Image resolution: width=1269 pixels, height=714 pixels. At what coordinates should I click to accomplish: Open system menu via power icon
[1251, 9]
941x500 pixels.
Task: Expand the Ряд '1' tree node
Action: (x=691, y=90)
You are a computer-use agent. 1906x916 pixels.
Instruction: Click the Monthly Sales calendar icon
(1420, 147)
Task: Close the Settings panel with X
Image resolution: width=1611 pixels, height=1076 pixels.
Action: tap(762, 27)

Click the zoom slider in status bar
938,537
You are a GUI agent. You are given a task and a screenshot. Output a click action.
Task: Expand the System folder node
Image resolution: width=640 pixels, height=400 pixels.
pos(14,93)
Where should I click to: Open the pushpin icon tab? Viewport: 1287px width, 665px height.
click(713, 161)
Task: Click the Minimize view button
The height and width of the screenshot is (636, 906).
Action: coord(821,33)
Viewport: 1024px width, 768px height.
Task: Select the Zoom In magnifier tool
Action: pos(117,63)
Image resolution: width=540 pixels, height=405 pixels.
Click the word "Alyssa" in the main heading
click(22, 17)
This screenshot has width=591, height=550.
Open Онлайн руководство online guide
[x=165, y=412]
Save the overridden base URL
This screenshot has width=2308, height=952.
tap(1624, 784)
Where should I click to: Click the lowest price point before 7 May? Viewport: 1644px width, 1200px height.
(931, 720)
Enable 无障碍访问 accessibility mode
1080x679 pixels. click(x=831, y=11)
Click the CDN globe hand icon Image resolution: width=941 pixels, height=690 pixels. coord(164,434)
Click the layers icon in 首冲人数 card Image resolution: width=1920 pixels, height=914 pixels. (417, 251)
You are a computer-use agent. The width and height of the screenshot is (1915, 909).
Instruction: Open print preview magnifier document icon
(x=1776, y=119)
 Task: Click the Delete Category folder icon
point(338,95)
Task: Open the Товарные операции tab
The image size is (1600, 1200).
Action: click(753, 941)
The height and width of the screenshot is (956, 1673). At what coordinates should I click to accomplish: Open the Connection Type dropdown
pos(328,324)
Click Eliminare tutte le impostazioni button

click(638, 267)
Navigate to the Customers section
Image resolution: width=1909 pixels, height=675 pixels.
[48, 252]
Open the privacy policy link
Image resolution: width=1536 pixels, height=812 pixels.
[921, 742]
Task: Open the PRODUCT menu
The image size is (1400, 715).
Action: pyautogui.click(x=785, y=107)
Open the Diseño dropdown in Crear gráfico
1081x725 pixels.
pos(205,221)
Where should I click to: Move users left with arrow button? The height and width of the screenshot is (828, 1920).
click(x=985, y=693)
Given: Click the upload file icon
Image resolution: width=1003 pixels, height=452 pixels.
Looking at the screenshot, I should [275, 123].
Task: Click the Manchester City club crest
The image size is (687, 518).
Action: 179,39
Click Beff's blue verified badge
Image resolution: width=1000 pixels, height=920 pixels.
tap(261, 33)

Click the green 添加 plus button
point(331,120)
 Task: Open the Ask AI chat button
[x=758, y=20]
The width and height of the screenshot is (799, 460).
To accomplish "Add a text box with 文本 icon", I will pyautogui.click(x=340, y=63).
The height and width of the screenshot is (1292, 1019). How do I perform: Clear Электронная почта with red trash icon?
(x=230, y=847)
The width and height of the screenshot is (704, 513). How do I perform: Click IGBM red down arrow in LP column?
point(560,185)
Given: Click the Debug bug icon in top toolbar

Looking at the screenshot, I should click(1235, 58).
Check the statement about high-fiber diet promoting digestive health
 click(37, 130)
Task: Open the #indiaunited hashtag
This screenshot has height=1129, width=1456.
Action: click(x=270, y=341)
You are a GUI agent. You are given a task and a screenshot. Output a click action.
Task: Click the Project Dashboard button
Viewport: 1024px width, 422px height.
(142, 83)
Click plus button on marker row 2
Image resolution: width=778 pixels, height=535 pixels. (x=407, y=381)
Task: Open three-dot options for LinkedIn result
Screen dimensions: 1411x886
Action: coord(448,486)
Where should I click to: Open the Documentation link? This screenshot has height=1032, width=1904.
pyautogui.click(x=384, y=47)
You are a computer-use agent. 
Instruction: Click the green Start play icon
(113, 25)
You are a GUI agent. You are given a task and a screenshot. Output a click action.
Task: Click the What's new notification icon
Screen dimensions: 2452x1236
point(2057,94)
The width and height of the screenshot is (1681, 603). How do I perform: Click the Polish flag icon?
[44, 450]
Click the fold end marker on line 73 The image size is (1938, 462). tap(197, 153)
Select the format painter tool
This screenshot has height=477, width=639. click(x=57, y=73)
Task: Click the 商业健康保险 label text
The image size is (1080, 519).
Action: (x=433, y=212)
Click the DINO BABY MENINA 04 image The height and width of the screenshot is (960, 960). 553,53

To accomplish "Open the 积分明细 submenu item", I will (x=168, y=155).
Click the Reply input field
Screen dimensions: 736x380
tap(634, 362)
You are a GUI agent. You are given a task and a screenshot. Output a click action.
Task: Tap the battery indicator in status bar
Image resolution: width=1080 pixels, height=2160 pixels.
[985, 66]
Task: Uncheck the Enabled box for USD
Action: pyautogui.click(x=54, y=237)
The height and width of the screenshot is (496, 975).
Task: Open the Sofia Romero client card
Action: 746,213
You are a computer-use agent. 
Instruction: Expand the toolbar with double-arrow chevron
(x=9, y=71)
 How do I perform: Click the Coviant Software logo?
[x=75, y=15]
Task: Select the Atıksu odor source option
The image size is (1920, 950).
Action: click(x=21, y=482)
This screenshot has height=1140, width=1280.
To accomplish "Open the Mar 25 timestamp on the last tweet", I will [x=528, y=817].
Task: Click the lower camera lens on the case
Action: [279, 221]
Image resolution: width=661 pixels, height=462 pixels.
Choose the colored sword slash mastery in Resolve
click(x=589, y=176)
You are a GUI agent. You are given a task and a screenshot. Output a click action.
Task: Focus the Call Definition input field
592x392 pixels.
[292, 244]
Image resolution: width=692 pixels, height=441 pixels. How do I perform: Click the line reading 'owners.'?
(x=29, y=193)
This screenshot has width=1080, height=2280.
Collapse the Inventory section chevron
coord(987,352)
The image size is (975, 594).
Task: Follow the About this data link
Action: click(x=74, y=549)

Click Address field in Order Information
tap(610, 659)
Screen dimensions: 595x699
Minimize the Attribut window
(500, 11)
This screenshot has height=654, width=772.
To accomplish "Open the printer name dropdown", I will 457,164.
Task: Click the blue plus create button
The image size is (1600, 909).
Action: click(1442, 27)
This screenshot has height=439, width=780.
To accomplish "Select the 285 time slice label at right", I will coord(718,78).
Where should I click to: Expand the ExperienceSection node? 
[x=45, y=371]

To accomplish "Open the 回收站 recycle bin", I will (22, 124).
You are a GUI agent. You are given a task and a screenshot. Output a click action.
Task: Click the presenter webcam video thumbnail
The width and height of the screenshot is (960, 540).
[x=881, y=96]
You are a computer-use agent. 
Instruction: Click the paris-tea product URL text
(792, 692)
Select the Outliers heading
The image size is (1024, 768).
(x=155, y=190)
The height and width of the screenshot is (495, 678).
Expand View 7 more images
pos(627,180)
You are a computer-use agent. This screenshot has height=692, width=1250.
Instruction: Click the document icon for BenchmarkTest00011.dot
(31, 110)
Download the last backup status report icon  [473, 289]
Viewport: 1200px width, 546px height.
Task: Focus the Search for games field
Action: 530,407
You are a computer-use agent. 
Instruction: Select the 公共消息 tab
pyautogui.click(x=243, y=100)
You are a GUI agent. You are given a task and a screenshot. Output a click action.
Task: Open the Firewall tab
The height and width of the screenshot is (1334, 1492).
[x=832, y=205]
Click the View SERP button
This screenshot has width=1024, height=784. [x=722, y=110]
==============================
• TASK REQUIREMENTS:
Please repeat every entry, exactly as it was written.

• OUTPUT OF THE TASK:
Image resolution: width=1269 pixels, height=714 pixels. At what coordinates should I click to accomplish: Open system menu via power icon
[1251, 9]
941x500 pixels.
Task: Expand the Ряд '1' tree node
Action: (x=691, y=90)
You are a computer-use agent. 1906x916 pixels.
Instruction: Click the Monthly Sales calendar icon
(1420, 147)
Task: Close the Settings panel with X
Image resolution: width=1611 pixels, height=1076 pixels.
Action: tap(762, 27)

Click the zoom slider in status bar
938,537
You are a GUI agent. You are given a task and a screenshot. Output a click action.
Task: Expand the System folder node
Image resolution: width=640 pixels, height=400 pixels.
pos(14,93)
Where should I click to: Open the pushpin icon tab? Viewport: 1287px width, 665px height.
click(713, 161)
Task: Click the Minimize view button
The height and width of the screenshot is (636, 906).
Action: coord(821,33)
Viewport: 1024px width, 768px height.
Task: Select the Zoom In magnifier tool
Action: pos(117,63)
Image resolution: width=540 pixels, height=405 pixels.
Click the word "Alyssa" in the main heading
click(22, 17)
This screenshot has width=591, height=550.
Open Онлайн руководство online guide
[x=165, y=412]
Save the overridden base URL
This screenshot has width=2308, height=952.
tap(1624, 784)
Where should I click to: Click the lowest price point before 7 May? Viewport: 1644px width, 1200px height.
(931, 720)
Enable 无障碍访问 accessibility mode
1080x679 pixels. click(x=831, y=11)
Click the CDN globe hand icon Image resolution: width=941 pixels, height=690 pixels. coord(164,434)
Click the layers icon in 首冲人数 card Image resolution: width=1920 pixels, height=914 pixels. (417, 251)
You are a computer-use agent. The width and height of the screenshot is (1915, 909).
Instruction: Open print preview magnifier document icon
(x=1776, y=119)
 Task: Click the Delete Category folder icon
point(338,95)
Task: Open the Товарные операции tab
The image size is (1600, 1200).
Action: click(753, 941)
The height and width of the screenshot is (956, 1673). At what coordinates should I click to accomplish: Open the Connection Type dropdown
pos(328,324)
Click Eliminare tutte le impostazioni button

click(638, 267)
Navigate to the Customers section
Image resolution: width=1909 pixels, height=675 pixels.
[48, 252]
Open the privacy policy link
Image resolution: width=1536 pixels, height=812 pixels.
[921, 742]
Task: Open the PRODUCT menu
The image size is (1400, 715).
Action: pyautogui.click(x=785, y=107)
Open the Diseño dropdown in Crear gráfico
1081x725 pixels.
pos(205,221)
Where should I click to: Move users left with arrow button? The height and width of the screenshot is (828, 1920).
click(x=985, y=693)
Given: Click the upload file icon
Image resolution: width=1003 pixels, height=452 pixels.
Looking at the screenshot, I should [275, 123].
Task: Click the Manchester City club crest
The image size is (687, 518).
Action: 179,39
Click Beff's blue verified badge
Image resolution: width=1000 pixels, height=920 pixels.
tap(261, 33)

Click the green 添加 plus button
point(331,120)
 Task: Open the Ask AI chat button
[x=758, y=20]
The width and height of the screenshot is (799, 460).
To accomplish "Add a text box with 文本 icon", I will pyautogui.click(x=340, y=63).
The height and width of the screenshot is (1292, 1019). How do I perform: Clear Электронная почта with red trash icon?
(x=230, y=847)
The width and height of the screenshot is (704, 513). How do I perform: Click IGBM red down arrow in LP column?
point(560,185)
Given: Click the Debug bug icon in top toolbar

Looking at the screenshot, I should click(1235, 58).
Check the statement about high-fiber diet promoting digestive health
 click(37, 130)
Task: Open the #indiaunited hashtag
This screenshot has height=1129, width=1456.
Action: click(x=270, y=341)
You are a GUI agent. You are given a task and a screenshot. Output a click action.
Task: Click the Project Dashboard button
Viewport: 1024px width, 422px height.
(142, 83)
Click plus button on marker row 2
Image resolution: width=778 pixels, height=535 pixels. (x=407, y=381)
Task: Open three-dot options for LinkedIn result
Screen dimensions: 1411x886
Action: coord(448,486)
Where should I click to: Open the Documentation link? This screenshot has height=1032, width=1904.
pyautogui.click(x=384, y=47)
You are a computer-use agent. 
Instruction: Click the green Start play icon
(113, 25)
You are a GUI agent. You are given a task and a screenshot. Output a click action.
Task: Click the What's new notification icon
Screen dimensions: 2452x1236
point(2057,94)
The width and height of the screenshot is (1681, 603). How do I perform: Click the Polish flag icon?
[44, 450]
Click the fold end marker on line 73 The image size is (1938, 462). tap(197, 153)
Select the format painter tool
This screenshot has height=477, width=639. click(x=57, y=73)
Task: Click the 商业健康保险 label text
The image size is (1080, 519).
Action: (x=433, y=212)
Click the DINO BABY MENINA 04 image The height and width of the screenshot is (960, 960). 553,53

To accomplish "Open the 积分明细 submenu item", I will (x=168, y=155).
Click the Reply input field
Screen dimensions: 736x380
tap(634, 362)
You are a GUI agent. You are given a task and a screenshot. Output a click action.
Task: Tap the battery indicator in status bar
Image resolution: width=1080 pixels, height=2160 pixels.
[985, 66]
Task: Uncheck the Enabled box for USD
Action: pyautogui.click(x=54, y=237)
The height and width of the screenshot is (496, 975).
Task: Open the Sofia Romero client card
Action: 746,213
You are a computer-use agent. 
Instruction: Expand the toolbar with double-arrow chevron
(x=9, y=71)
 How do I perform: Click the Coviant Software logo?
[x=75, y=15]
Task: Select the Atıksu odor source option
The image size is (1920, 950).
Action: click(x=21, y=482)
This screenshot has height=1140, width=1280.
To accomplish "Open the Mar 25 timestamp on the last tweet", I will [x=528, y=817].
Task: Click the lower camera lens on the case
Action: [279, 221]
Image resolution: width=661 pixels, height=462 pixels.
Choose the colored sword slash mastery in Resolve
click(x=589, y=176)
You are a GUI agent. You are given a task and a screenshot. Output a click action.
Task: Focus the Call Definition input field
592x392 pixels.
[292, 244]
Image resolution: width=692 pixels, height=441 pixels. How do I perform: Click the line reading 'owners.'?
(x=29, y=193)
This screenshot has width=1080, height=2280.
Collapse the Inventory section chevron
coord(987,352)
The image size is (975, 594).
Task: Follow the About this data link
Action: click(x=74, y=549)

Click Address field in Order Information
tap(610, 659)
Screen dimensions: 595x699
Minimize the Attribut window
(500, 11)
This screenshot has height=654, width=772.
To accomplish "Open the printer name dropdown", I will 457,164.
Task: Click the blue plus create button
The image size is (1600, 909).
Action: click(1442, 27)
This screenshot has height=439, width=780.
To accomplish "Select the 285 time slice label at right", I will coord(718,78).
Where should I click to: Expand the ExperienceSection node? 
[x=45, y=371]

To accomplish "Open the 回收站 recycle bin", I will (22, 124).
You are a GUI agent. You are given a task and a screenshot. Output a click action.
Task: Click the presenter webcam video thumbnail
The width and height of the screenshot is (960, 540).
[x=881, y=96]
You are a computer-use agent. 
Instruction: Click the paris-tea product URL text
(792, 692)
Select the Outliers heading
The image size is (1024, 768).
(x=155, y=190)
The height and width of the screenshot is (495, 678).
Expand View 7 more images
pos(627,180)
You are a computer-use agent. This screenshot has height=692, width=1250.
Instruction: Click the document icon for BenchmarkTest00011.dot
(31, 110)
Download the last backup status report icon  [473, 289]
Viewport: 1200px width, 546px height.
Task: Focus the Search for games field
Action: 530,407
You are a computer-use agent. 
Instruction: Select the 公共消息 tab
pyautogui.click(x=243, y=100)
You are a GUI agent. You are given a task and a screenshot. Output a click action.
Task: Open the Firewall tab
The height and width of the screenshot is (1334, 1492).
[x=832, y=205]
Click the View SERP button
This screenshot has width=1024, height=784. [x=722, y=110]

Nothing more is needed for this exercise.